Cryo-EM reveals the molecular mechanism of IP3 receptor channel opening

By Emily Overway

Research led by co-first authors Emily Schmitz, a graduate student in the Chemical and Physical Biology program, and Hirohide Takahashi, a research instructor in molecular physiology and biophysics, identified the structure of the human type-3 inositol 1,4,5-triphosphate, or IP₃, receptor in several conformations using cryo-electron microscopy. Schmitz and Takahasi, who work in the lab of Erkan Karakas, professor of molecular physiology and biophysics, published their research in March in Nature Communications.

We sat down with Karakas to learn more about the work.

What issue/problem does your research address?

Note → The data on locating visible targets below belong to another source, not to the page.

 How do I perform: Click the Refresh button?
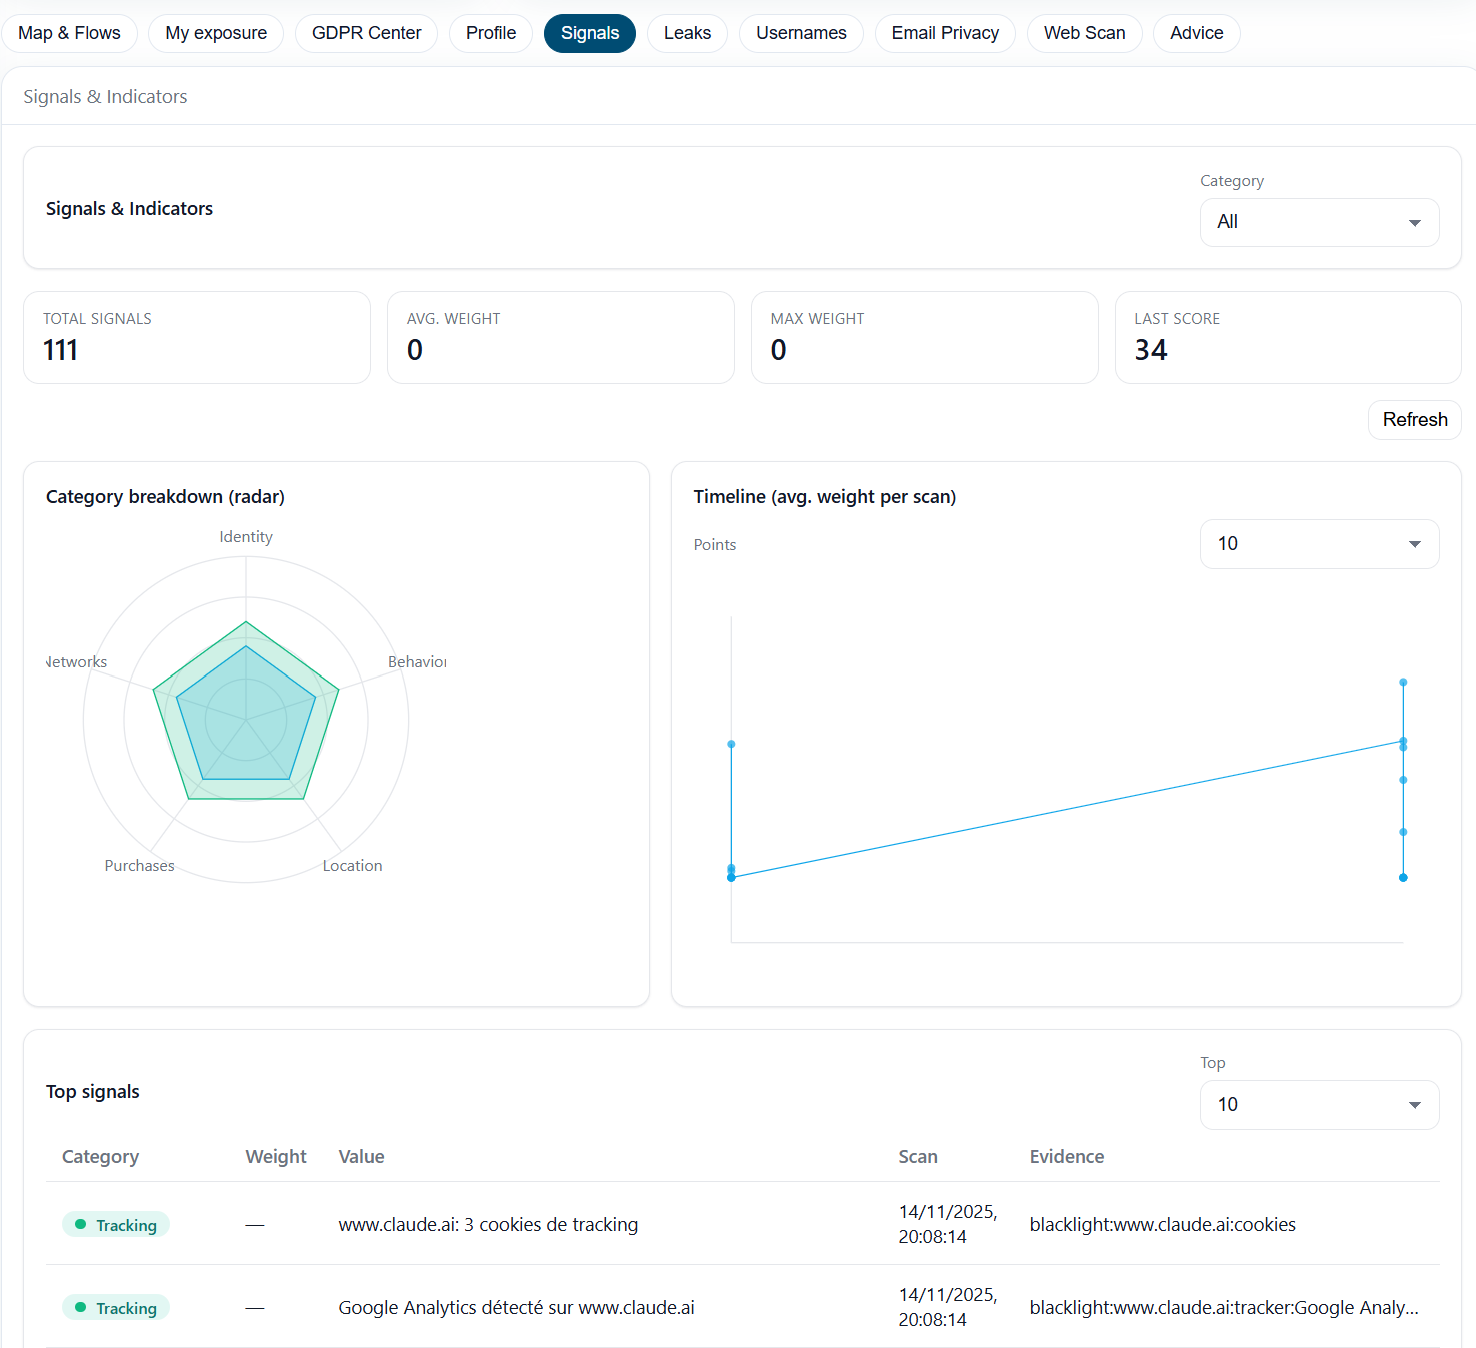[x=1414, y=420]
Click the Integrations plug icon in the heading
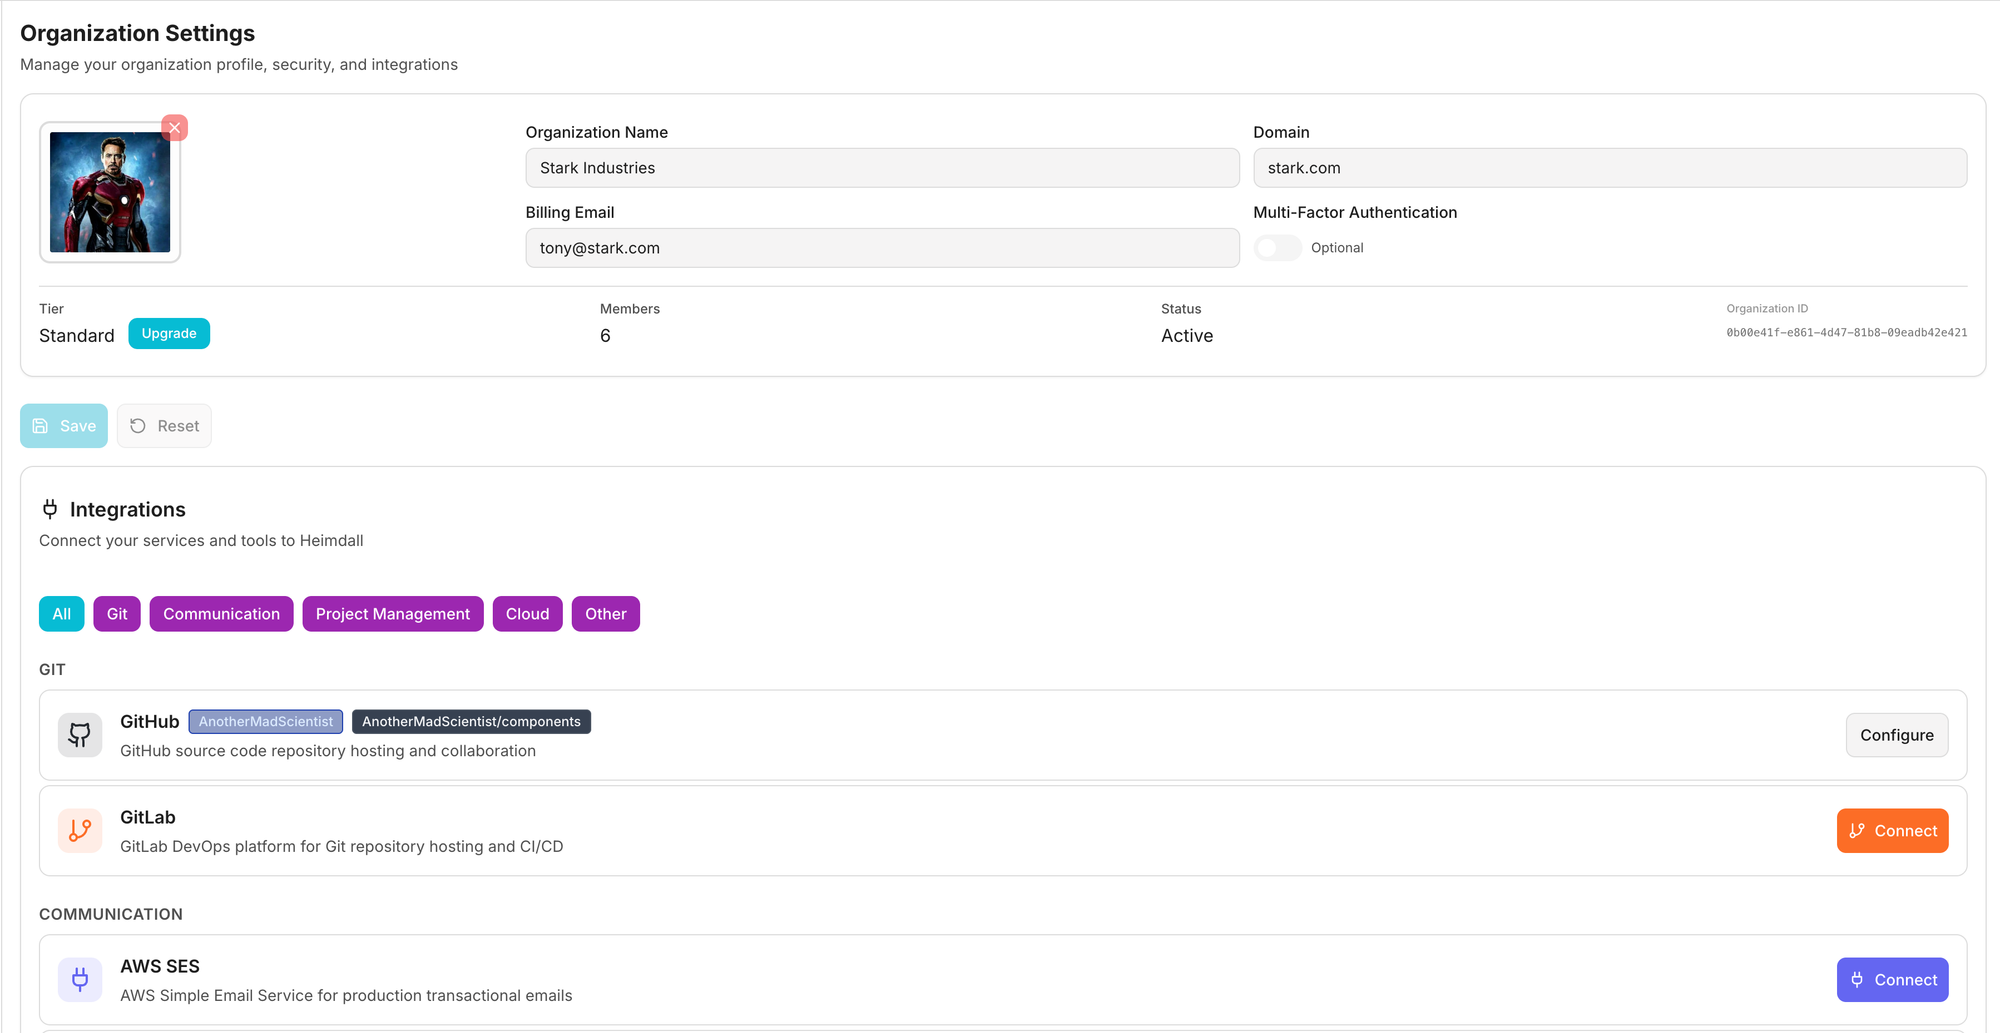The image size is (2000, 1033). [50, 510]
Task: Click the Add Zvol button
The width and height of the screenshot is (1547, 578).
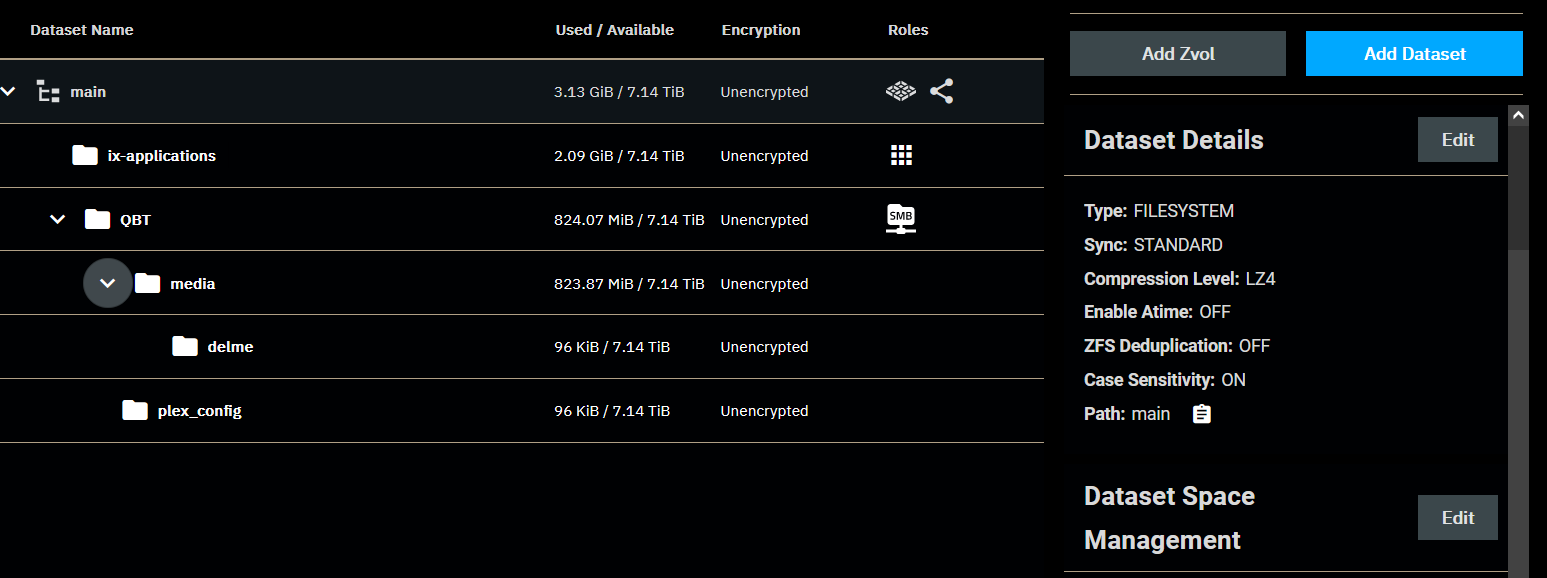Action: click(1177, 53)
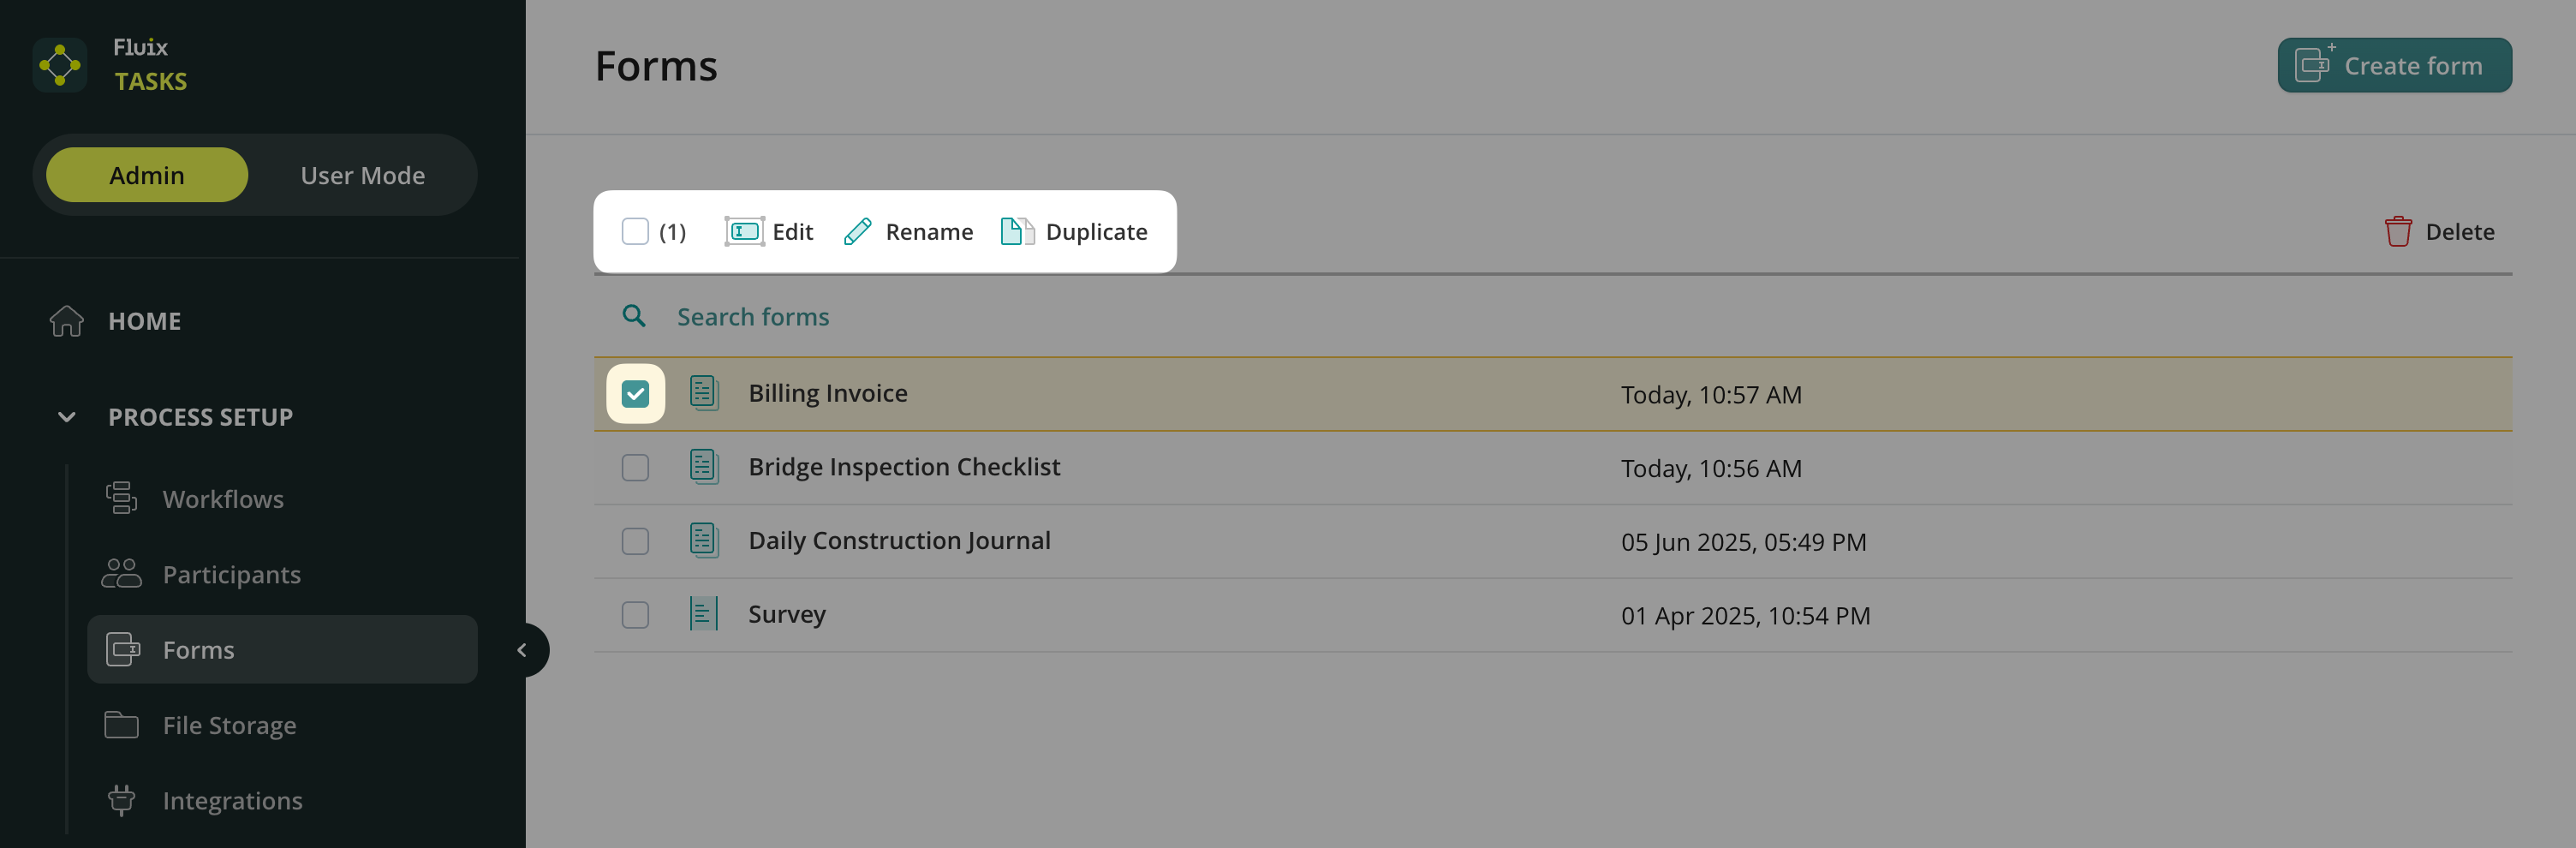Open File Storage in the sidebar
The width and height of the screenshot is (2576, 848).
click(229, 725)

IP₃ receptors receive a diverse array of signals from hormones, growth factors, and neurotransmitters. They also detect changes in metabolic states. IP₃ receptors respond to these signals and modulate downstream activity in all cell types by opening channel gates and allowing calcium to travel from the endoplasmic reticulum lumen to the cytoplasm; IP₃ and Ca²⁺ are necessary for IP₃ receptor activation, which is further potentiated by ATP binding.

There are three types of IP₃ receptors (types 1-3) that are involved in distinct signaling pathways that regulate learning, fertilization, gene expression, and apoptosis. Disruption of IP₃ receptor signaling is associated with several diseases, including cancer, diabetes, and neurological disorders. Recent structural studies revealed IP₃ receptor architecture, but fundamental questions regarding the mechanisms of ligand interactions and channel gating remain mostly unanswered.

What was unique about your approach to the research?

We used extensive screening and data analysis to obtain the structure of the receptor in active conformation, which is a challenging task for IP₃ receptors due to technical difficulties. In this study, we reported cryo-EM structures of the human type-3 IP₃ receptor in multiple gating conformations: IP₃-ATP-bound pre-active state with closed channels, IP₃-ATP-Ca²⁺-bound active state with an open channel, and IP₃-ATP-Ca²⁺-bound inactive state with a closed channel.

What were your findings?

IP₃ receptors are ion channels that open pores through the membrane upon binding of chemical ligands. In this study, we determined the structure of the receptor in multiple functional positions, including one where the channel is open. The structures reveal, at atomic resolution, how IP₃-induced conformational changes prime the receptor for activation by Ca²⁺, how Ca²⁺ binding leads to channel opening, and how ATP modulates the activity, providing insights into longstanding questions regarding the molecular mechanism underpinning receptor activation and gating.

What do you hope will be achieved with the research results in the short and long terms?

This study is fundamental for understanding IP₃ receptor biology. It will serve as a foundation for future experiments addressing biophysical and functional questions related to IP₃ receptors. It may also guide the design of pharmacological tools for targeting this class of proteins.

What are the benefits of this research?

Pathological dysregulation of IP₃ receptors and calcium signaling is implicated in autoimmune, cancer, metabolic, and neurodegenerative diseases, making IP₃ receptors promising targets for treatment of these diseases.

Where is this research taking you next? What will you personally be doing, or how will other researchers build on this work?

IP₃ receptors are protein complexes involved in many physiological processes. Our lab will continue to expand our knowledge of these receptors using structural biology as the primary tool.

Funding

This work was funded by the National Institutes of Health, Vanderbilt University, the Vanderbilt Diabetes and Research Training Center, and the Molecular Biophysics Training Program.

The authors would like to extend special thanks to Dr. Kunpeng Li at Case Western Reserve University; Theo Humphreys at the Pacific Northwest Center for Cryo-EM; and Elad Binshtein, Melissa Chambers, and Scott Collier at Vanderbilt University, all of whom assisted in the work.